Ever since then, Mirlande has had a routine: She stays up late at night to cook plenty of food before she heads to her spot outside the Bedford-Atlantic Armory Men’s Shelter the next day to feed the homeless.

“She is a brave woman,” Monclas Noel, Mirlande’s younger brother, said. “At the very beginning, she used to do it all by herself. She would cook alone, she would bring the food, the tables, and would stand right on that corner to wait for the people to come out and eat.”

For many years, Mirlande didn’t have a specific day to meet her “brothers and sisters,” as she calls the people she feeds; she did it when she felt like doing it. But that changed when Monclas decided to join her in 2016.

He proposed establishing a set day of support and making that public on social media so that more people could help financially and volunteer. His idea gained traction, and Mirlande’s family, friends and neighbors agreed to gather on the third Saturday of each month at 10 a.m. to serve the homeless.

Mirlande Noel (in purple dress) surrounded by family and friends who support her in her service to the homeless.

They are meeting a growing need. According to a report from the Institute for Children, Poverty & Homelessness, a nonprofit research organization, almost 12,700 families with 10,750 children under the age of five lived in shelters in New York City at the end of 2018, a 55 percent increase from 2011.

On Sept. 21, Mirlande and her family drove once again from Long Island to Crown Heights to meet outside the shelter. After setting up the tables, they raised a prayer to heaven, asking for the most important presence: God.

The participants expressed joy and gratitude. Most of them have known Mirlande and her family for years and kept saying “thanks and blessings.”
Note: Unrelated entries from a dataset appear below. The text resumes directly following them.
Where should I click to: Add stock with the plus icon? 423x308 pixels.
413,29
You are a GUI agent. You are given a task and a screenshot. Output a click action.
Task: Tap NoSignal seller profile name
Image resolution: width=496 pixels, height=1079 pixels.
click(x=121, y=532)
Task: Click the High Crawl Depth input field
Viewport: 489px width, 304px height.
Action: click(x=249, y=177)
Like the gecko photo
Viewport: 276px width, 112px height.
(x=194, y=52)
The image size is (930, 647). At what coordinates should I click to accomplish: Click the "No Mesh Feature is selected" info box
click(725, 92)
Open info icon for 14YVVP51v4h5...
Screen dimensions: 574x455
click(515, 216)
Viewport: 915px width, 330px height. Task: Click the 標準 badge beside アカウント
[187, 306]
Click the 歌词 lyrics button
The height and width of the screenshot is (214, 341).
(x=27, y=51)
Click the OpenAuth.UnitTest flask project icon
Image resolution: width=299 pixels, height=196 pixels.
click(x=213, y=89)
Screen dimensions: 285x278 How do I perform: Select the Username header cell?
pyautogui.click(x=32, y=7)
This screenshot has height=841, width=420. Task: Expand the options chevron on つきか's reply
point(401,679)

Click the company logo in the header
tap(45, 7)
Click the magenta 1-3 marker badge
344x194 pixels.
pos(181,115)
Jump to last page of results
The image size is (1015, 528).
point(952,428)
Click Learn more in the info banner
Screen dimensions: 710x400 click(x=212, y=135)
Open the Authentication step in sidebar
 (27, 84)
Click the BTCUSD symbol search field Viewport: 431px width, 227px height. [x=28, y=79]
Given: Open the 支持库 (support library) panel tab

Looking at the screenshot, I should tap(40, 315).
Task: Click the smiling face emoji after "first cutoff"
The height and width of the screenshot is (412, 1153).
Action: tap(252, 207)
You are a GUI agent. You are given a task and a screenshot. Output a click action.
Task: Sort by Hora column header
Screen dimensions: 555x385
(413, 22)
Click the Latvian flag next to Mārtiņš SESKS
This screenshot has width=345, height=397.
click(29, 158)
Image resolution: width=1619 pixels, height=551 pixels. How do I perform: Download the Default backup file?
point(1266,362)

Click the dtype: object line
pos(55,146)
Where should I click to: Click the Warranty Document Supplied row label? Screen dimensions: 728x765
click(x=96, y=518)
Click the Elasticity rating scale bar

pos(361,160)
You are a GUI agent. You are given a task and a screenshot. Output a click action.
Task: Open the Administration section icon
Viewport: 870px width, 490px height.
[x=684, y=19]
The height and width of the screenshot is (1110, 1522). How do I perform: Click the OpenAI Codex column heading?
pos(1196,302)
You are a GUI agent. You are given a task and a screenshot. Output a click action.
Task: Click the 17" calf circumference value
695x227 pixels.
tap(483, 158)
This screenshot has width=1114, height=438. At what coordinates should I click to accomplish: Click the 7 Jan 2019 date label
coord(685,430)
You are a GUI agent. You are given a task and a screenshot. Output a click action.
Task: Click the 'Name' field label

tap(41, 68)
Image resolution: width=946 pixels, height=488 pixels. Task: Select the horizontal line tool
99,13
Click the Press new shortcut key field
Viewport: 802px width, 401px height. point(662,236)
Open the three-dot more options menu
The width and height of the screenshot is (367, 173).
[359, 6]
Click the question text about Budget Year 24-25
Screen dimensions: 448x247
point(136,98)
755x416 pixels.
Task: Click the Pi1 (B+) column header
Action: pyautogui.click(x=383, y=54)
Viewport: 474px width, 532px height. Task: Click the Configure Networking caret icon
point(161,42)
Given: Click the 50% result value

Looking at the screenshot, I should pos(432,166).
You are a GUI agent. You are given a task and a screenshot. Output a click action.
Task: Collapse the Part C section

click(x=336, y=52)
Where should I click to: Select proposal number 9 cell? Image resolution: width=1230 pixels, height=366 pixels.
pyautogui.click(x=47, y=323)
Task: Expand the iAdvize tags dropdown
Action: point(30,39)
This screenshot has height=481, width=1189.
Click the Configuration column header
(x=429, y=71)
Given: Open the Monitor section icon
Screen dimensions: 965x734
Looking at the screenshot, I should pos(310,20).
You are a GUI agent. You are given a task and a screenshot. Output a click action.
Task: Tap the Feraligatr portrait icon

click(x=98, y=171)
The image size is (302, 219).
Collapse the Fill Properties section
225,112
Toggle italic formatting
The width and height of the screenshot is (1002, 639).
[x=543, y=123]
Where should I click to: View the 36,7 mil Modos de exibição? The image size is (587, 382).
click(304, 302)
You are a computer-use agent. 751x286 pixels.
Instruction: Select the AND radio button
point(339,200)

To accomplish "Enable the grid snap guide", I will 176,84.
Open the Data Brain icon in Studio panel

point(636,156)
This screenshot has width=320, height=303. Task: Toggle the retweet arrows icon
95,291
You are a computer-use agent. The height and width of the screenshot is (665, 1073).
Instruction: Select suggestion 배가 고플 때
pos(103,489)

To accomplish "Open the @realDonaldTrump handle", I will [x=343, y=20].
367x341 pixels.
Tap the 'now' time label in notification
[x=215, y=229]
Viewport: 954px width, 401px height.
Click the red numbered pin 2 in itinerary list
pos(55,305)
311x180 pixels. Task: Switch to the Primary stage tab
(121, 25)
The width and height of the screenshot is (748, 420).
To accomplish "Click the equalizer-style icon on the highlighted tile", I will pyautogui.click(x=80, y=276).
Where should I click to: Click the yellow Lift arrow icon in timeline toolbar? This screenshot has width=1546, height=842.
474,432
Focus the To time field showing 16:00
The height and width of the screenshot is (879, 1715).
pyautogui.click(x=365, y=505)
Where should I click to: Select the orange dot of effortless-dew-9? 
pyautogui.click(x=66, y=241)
Some stayed until the end to share some words of hope and to take the extra food for later. Next to Mirlande were her two children, Serge Nicolas, 18, and John Aiden, eight. Mirlande is raising them the way she was raised by her mom.

“The Lord has done so many miracles in my life that I can’t even tell, so for me, this is a way of feeling grateful and giving back to God through his children,” Mirlande said.

Her charity goes beyond Crown Heights. Mirlande is also building a shelter in Haiti to help homeless people there. She said the building is almost complete; it just needs the floors to be put in before the shelter opens. She’s been saving money for years to pay for it.

Mirlande’s mother passed away last Nvember, leaving Mirlande a legacy that will accompany her forever — faith and charity. Mirlande’s mom taught an ordinary person to do extraordinary things.


Mónica Romero-Amador is an intern at DeSales Media Group.